A voice workshop is a space where voices are worked on, that is, where air and soul are sculpted. Voices are a constant product of the body, passing through resonance tubes that are also composed of flows, liquids, and an endless variety of different fluids. Each human being is composed of dozens of voices that constitute a wide variety of identities. Thus, in this workshop, the “ex-flamenco” musician Niño de Elche proposes that we understand voices more as a facilitating lie than as a pure and authentic truth.
There are voices that are broken, torn, clean, dirty, but also tired, sweaty, exhausted, alive. Voices as a dialogue between the interior and the exterior, between the deepest self and what is constructed from the common. Voices as a materialistic phenomenon, but also as a spiritual achievement. The voices that sound and the voices that are imagined can be the same, as long as we recognize ourselves in them. A voice in the distance always implies a suspended listening to what is to come. Shall we listen to it?
Biography
Niño de Elche (Elche, Spain, 1985. Lives in Madrid, Spain) is an undisciplined artist and former flamenco dancer who manages to combine genres such as flamenco, free improvisation, krautrock, electronic, electroacoustic, and contemporary music with poetry, performance, dance, and theater in his various artistic projects.

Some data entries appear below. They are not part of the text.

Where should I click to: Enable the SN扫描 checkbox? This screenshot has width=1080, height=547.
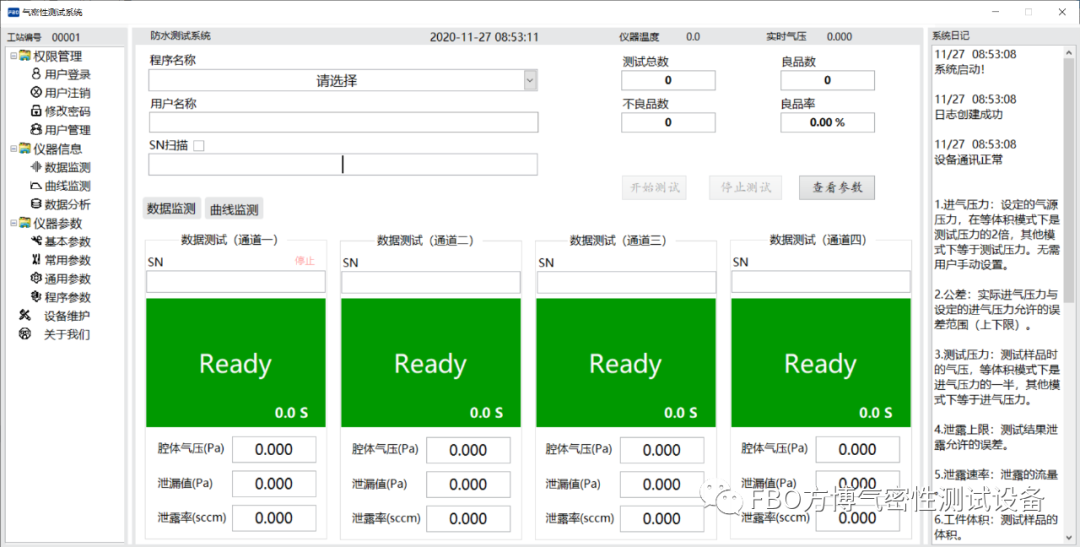point(199,145)
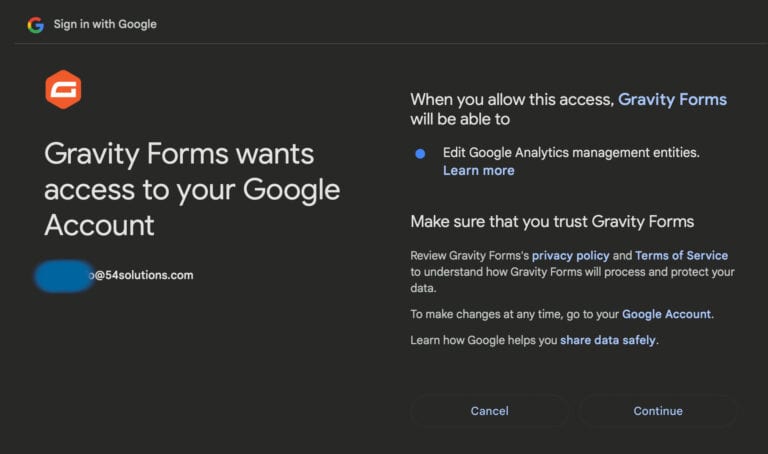Viewport: 768px width, 454px height.
Task: Open the Terms of Service link
Action: coord(681,255)
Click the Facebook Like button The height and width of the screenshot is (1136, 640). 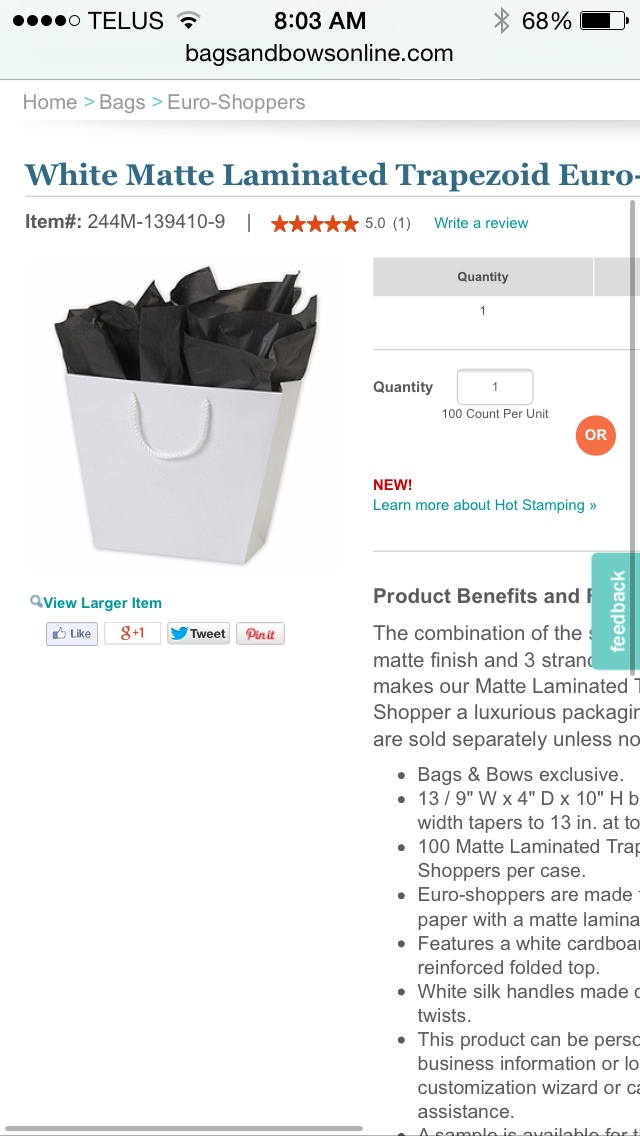coord(72,634)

The hybrid nature of his work is revealed in the heterogeneity of the projects he is capable of responding to as an artist and musician. From his participation in documenta 14 with the show “La farsa monea,” alongside artists Pedro G. Romero and dancer Israel Galván, to his musical collaboration with groups such as Los Planetas and C. Tangana. He has also participated in films such as “Niños somos todos,” by director Sergi Cameron, and has written autobiographical essays. Also worth mentioning are the album “Voces del extremo” (2015), the project “Antología del cante flamenco heterodoxo” (2018), and the installation “Auto sacramental invisible” at the Reina Sofía Museum (Madrid, Spain), a sound performance based on photographer José Val del Omar, which reveals the artist’s interest in historical research and reconstruction. He received the Gaudí Award for Best Original Music (2021), among others.